Imagine that. Two months where for the most part, you can't take solid food. You're surviving on apple sauce and Tang alone. If you consume anything more solid than that, you're puking and dry heaving and in utter agony for hours. You're not sleeping because it hurts too much, and you haven't had a sexual thought because your body is too ravaged. Horrible. HORRIBLE.


It's been slightly more than a week since I've had a horrible episode. I went in for all sorts of tests, and none of them resulted in a satisfactory answer. I've missed my last two paychecks because my short term disability checks aren't coming through due to my doctor's refusal to sign off on them until he could see me again . . . except he couldn't see me for two weeks because he was booked solid.


It felt wonderful to be disconnected from the world because I don't have to hear about all the horrible shit going on in my country. Primarily Trump. But I miss things like reading. I couldn't watch shows I wanted to watch because some of the heavy drugs I was given meant that I might pass out at any moment.


But I've been good for slightly more than a week. When I learned I could keep solid food down, I went crazy. I ate every fucking thing I wanted to. Ever watch Lucifer? There's a character named Malcolm who went to Hell but was rescued by Michael to kill Lucifer. The problem: for the few moments Malcolm was dead, he was in Hell for two hundred years. It was so horrible that when he got back to our world, he gorged himself on all the wonderful food we have. That's me right now. Quesalupas, etc. are filling my belly because I was in Hell for a month in a half.


I did not have a sexual thought for a bit more than a month. When I finally started getting hard-ons again, I went down a fucking crazy porn rabbit hole that eventually led me to a guy cutting off his own dick, which finally brought me back from insanity.


Have you ever been confined to your bed for a month or longer? As soon as I found myself capable of getting out of the house, you'd better fucking believe I did. I went to just about every forest preserve in driving distance so I could sit there and read. I couldn't read while sick, but when I could, I did everything in my ability to not read at home. I got horrible sunburns on my forearms and face only because I was outside so much, just to get away from my sick bed.


I know it sounds crazy, but I'm eager to go back to work tomorrow. I've been driving myself insane at home. I deal with a lot of assholes at work, but when I'm sick at home, I have to deal with my own asshole self.


But . . . there's more. I've missed my last two paychecks because my doctor wouldn't sign the short term disability papers before he could send me back to work. I'm fucking broke. Seriously. I lived off my savings for two weeks, and I managed to survive the next month on the puny credit I had. Yesterday I was literally broke. I was going to lose my car and my insurance. I borrowed money from a family member, and that was going to keep me going until I finally got my STD payment next week. But that probably wouldn't have been enough. I lucked out and got my tax refund this afternoon. It's a hefty check, and it saved the shit out of me. I would have saved my car and insurance, but without this check, I would have lost an awesome credit score, and I would have lost just about everything else in about two weeks. This is the closest I've ever come to financial destruction. I grew up poor as shit, but this is the first time I have personally (not familial) come to losing everything.

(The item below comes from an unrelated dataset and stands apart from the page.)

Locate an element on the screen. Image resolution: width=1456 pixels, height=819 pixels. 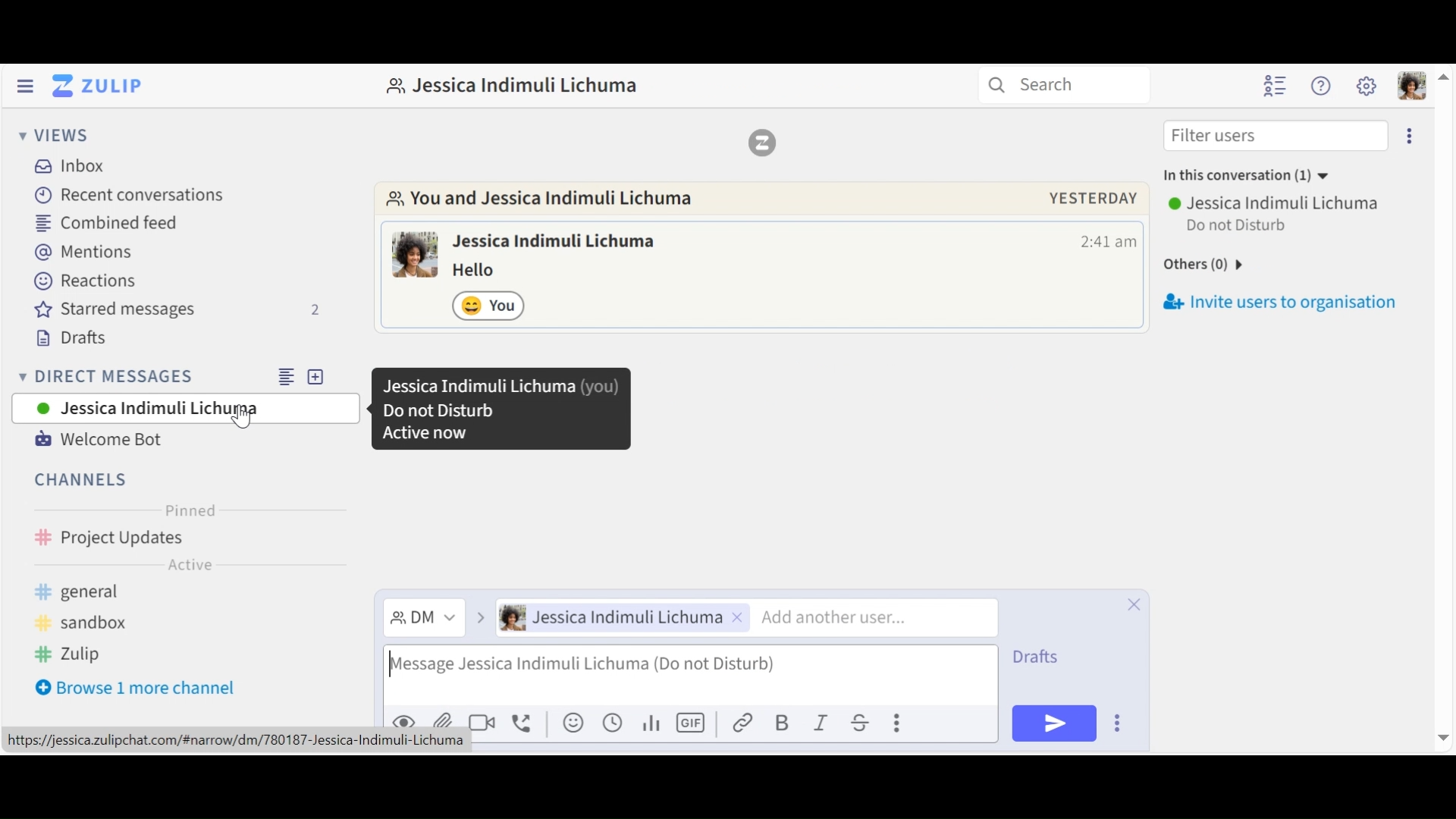
cursor is located at coordinates (240, 418).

I'm excited to go back to work. I'm glad to have this illness behind me. I want to go back to helping assholes and fuckfaces (and, occasionally, the honest person who isn't an asshole or fuckface who genuinely needs help; and I love them dearly).


I'm plugging myself back into the world. Fuck Trump. Fuck Clinton. Fuck everyone, except for Sanders, who I honestly feel sorry for. Fuck the people who are fucking us, and fuck the people who would throw us under the bus.


I'm back. Let's kick the shit out of everyone who is trying to take advantage of us.